Кадриль - страница 16
— Кончай, — оборвал я Юрку, который все еще объяснял что-то с обиженным видом. — Помощь наша не требуется, тебе ясно? За недоразумение извините!
Идем!
6
В ту же ночь, бросив на Юрку с Жанной завершение наших дел на Торфяной, я уехал домой.
В вагоне я уже жалел об этом. Приехав домой, места себе не находил — хоть бери билет обратно. Едва дождался Юркиного поезда, бросился встречать, но Юрка и Жанна не привезли никаких новостей, словно не были на целые сутки дольше меня в деревне. Жанна вообще на меня не глядела и не разговаривала со мной. Юрка был злой.

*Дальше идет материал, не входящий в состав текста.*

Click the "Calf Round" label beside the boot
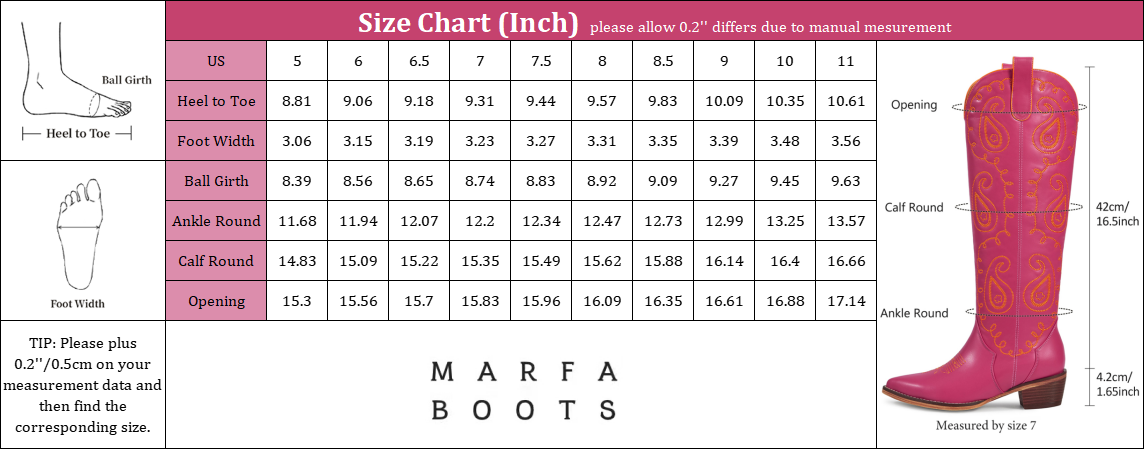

После нескольких фраз, брошенных им вскользь, у меня пропало желание ехать обратно и выяснять что-то, якобы недоговоренное.
Я думал, Юрка будет молчком молчать о наших летних делах, но явно недооценил парня. Почти ничего не переврав, сделав себя даже смешнее, чем он был на самом деле, но при этом незаметно сгладив некоторую неприглядность, Юрка сумел-таки предстать в лучшем виде перед слушателями и особенно перед слушательницами. Его неудачные похождения стали незаменимой историей в любой компании, так что никого уже не интересовали ни рижские впечатления Лильки Козловой, ни уральские «сказы» Вовки и Изечки.
Я сам не без любопытства слушал его. И то, как Прасковья заправляла ему арапа насчет Тониного дядьки — будто тот столяр, сильно пьет и тяжел на руку. И то, как расписывал Юрка Тоне в простоте душевной сплошной поток машин на столичных улицах, а она восторженно восклицала: «Сплошь? Так и идут сплошь?» — «Да, пожалуй, Тонечка, — отвечал он ей важно, — без привычки на другую сторону и не перейдешь!» Как при этом норовил невзначай обнять ее, но все оказывалось почему-то не с руки. Как однажды попытался задержать руку на ее плече. «Ой, что это вы!» — испугалась Тоня. «Комар, Тонечка. Очень комариное у вас место», — заворковал было Юрка, но тут же получил увесистую оплеуху с тысячью смущенных оправданий: «Да комар же ж! Ой, извиняюсь! Вам не больно?» Забывая, что это Тоня, я смеялся вместе с другими.
Мне в этих рассказах почти не отводилось места — только в качестве того незадачливого парня, которому надлежало дожидаться Тоню на скамейке, пока они вели с Юркой свою затяжную игру.
Несколько раз ко мне приставали с расспросами, что же все-таки бывало после того, как Тоня приходила: пытался ли я тоже положить ей руку на плечо, и вообще. Но я ничего не прибавлял к блестящим Юркиным рассказам — и от меня отстали.
Логически все завершено было в Юркиной истории: мы хотели влюбить в себя девочку, но влюбились сами. Мы хотели пошалопайничать, но сами остались в дураках, и очень здорово! У Юрки в этой истории было все вплоть до морали: женщина, даже деревенская, в десять раз хитрее мужчины.
И пока я его слушал, казалось мне, что все так и есть, так и случилось, как рассказывает Юрка. Но было что-то, что не укладывалось в Юркину схему.
Кадриль, которой обучала Тоня меня… И взгляд ее, сделавший меня надолго счастливым… Торопливый лепет Капочки в «оранжевом» танго… И злость, слишком уж яростная злость Антона в последний вечер…
Как-то в ночь, когда воспоминания очень обострились, я окончательно решил съездить летом на торфяную станцию, поговорить с Антоном, с Капочкой, с Прасковьей, а то просто прийти вечером и сесть на скамейку, пока играет вдали, на «сковородке» баян. Я волновался, представляя, как приехал я и, еще никому не показавшись, сижу у Тониного дома, с чемоданчиком, — не найдется ли добрая душа пустить переночевать? Одна ли будет возвращаться Тоня с вечерки?
Или с Петькой? Или еще с кем другим? Хотелось думать, что одна. А если не одна — что тут же отошлет случайного провожатого, подойдет, посмотрит пристально и вдруг рассмеется: «Комары не жалят?», а я подхвачу: «Поют, проклятые», и будем мы смеяться до самого утра, и ничего не нужно будет спрашивать и выяснять.
Однако летом заболела мама, а когда поправилась и еще оставалось недели две до занятий, мне что-то уже не казалась естественной и легкой эта поездка. Да и сама скамейка с пологою спинкой теперь уж не представлялась так — до боли, до замирания сердца — ярко.